▶ _TASK STATEMENT_: Go through the data below and return each line where the string "agent" occurs.

#### SUPPLIED RECORDS ####

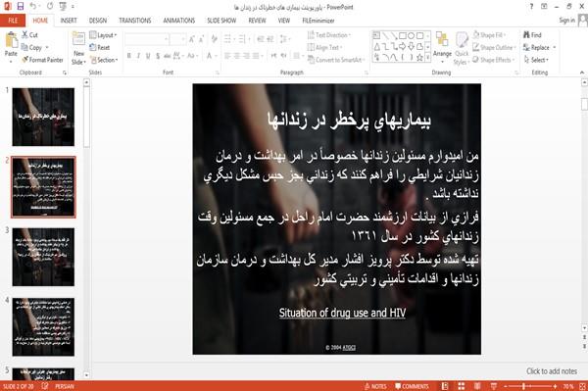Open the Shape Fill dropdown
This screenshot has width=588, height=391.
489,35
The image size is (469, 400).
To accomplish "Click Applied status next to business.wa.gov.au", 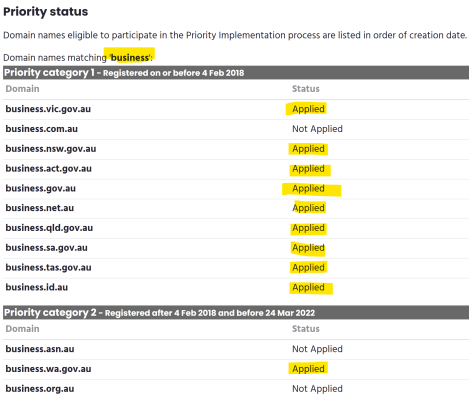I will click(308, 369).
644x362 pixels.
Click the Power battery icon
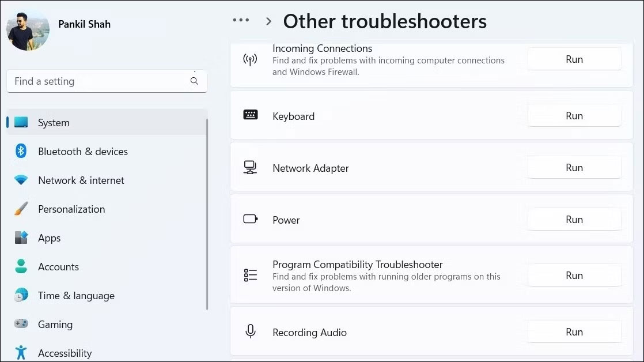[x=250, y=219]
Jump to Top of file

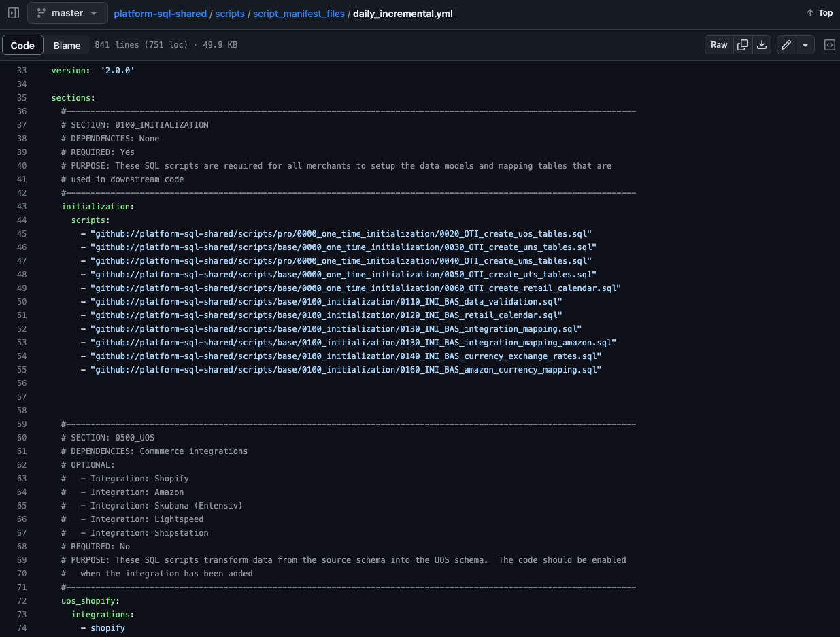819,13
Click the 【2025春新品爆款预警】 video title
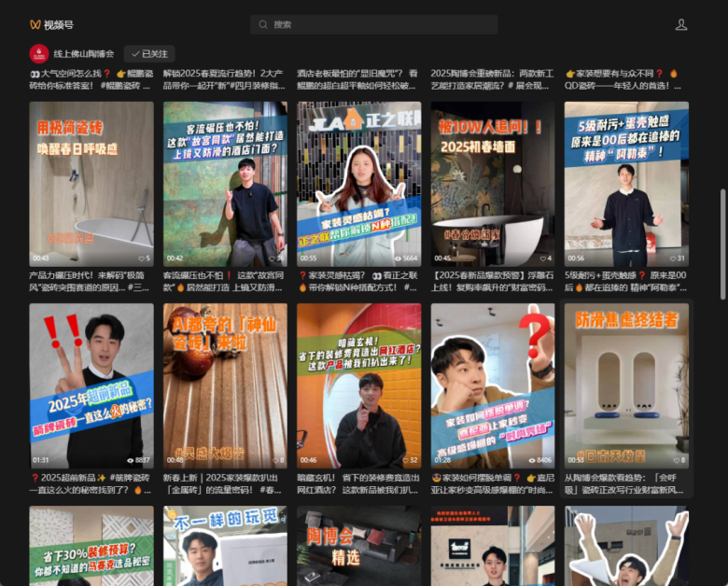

####
#### SUPPLIED RECORDS ####

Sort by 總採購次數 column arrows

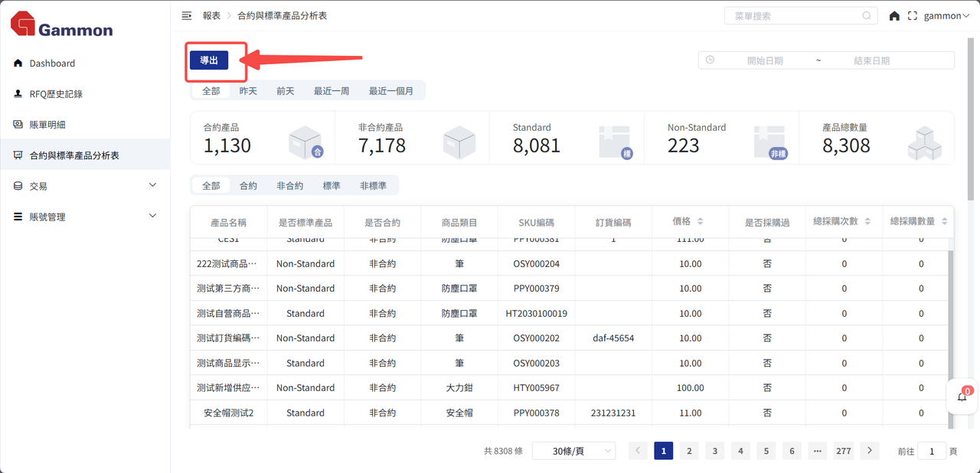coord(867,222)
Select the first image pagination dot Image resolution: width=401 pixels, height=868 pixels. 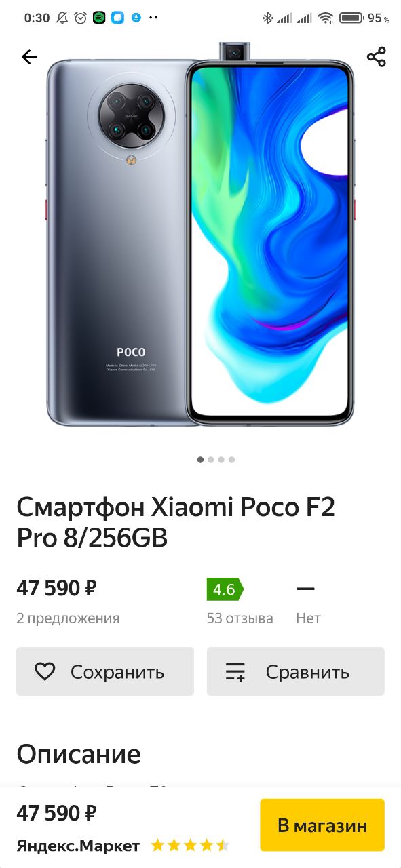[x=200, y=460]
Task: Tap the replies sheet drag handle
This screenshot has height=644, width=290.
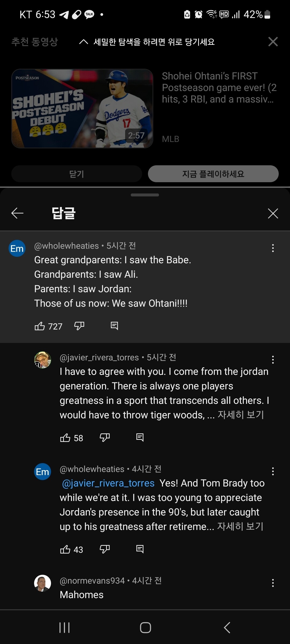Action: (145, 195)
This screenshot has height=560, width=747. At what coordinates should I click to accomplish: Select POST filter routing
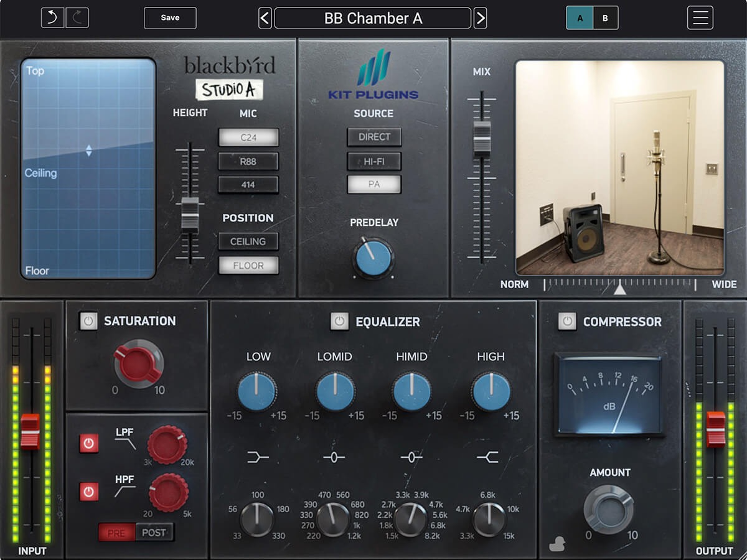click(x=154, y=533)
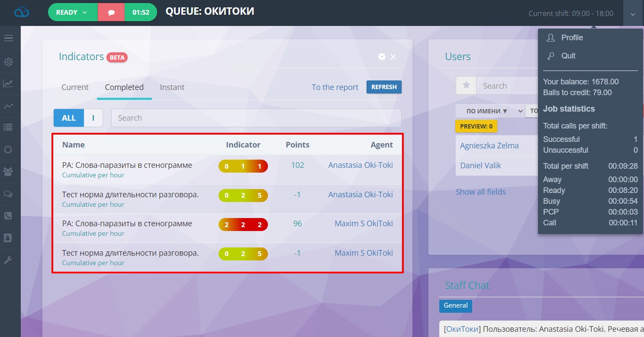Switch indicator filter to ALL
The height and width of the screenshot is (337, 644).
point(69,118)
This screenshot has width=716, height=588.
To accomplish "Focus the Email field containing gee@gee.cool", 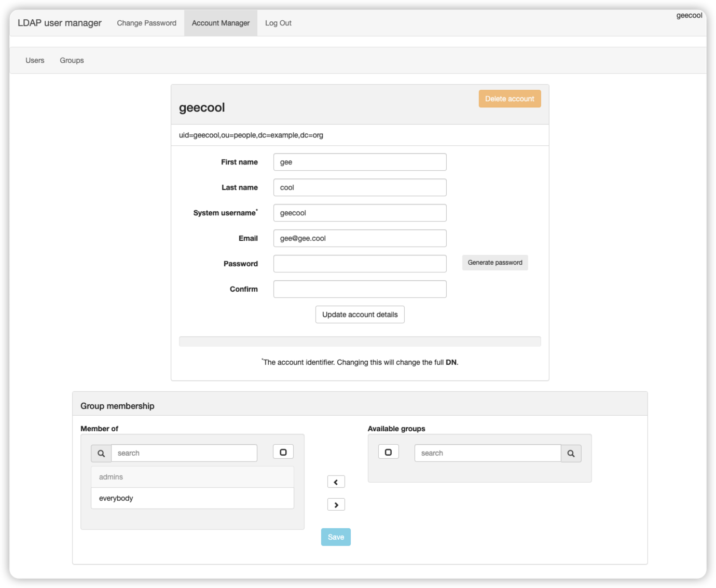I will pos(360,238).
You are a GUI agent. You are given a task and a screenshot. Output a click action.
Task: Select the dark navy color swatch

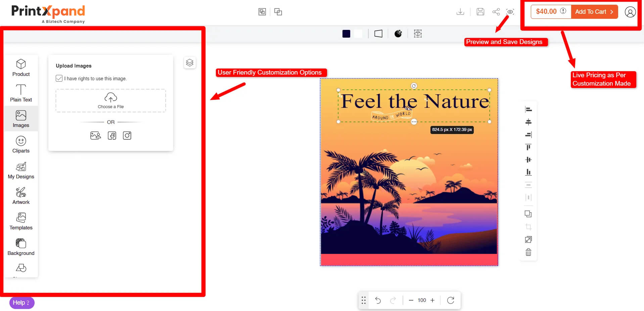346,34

####
#### SUPPLIED RECORDS ####

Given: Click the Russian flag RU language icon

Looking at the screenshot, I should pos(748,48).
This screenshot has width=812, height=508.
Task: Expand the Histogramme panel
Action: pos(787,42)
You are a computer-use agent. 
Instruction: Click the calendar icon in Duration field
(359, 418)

####

▶ _RESPONSE_:
You are a GUI agent. You are given a task and a screenshot. Output a click action.
You are a computer-use agent. 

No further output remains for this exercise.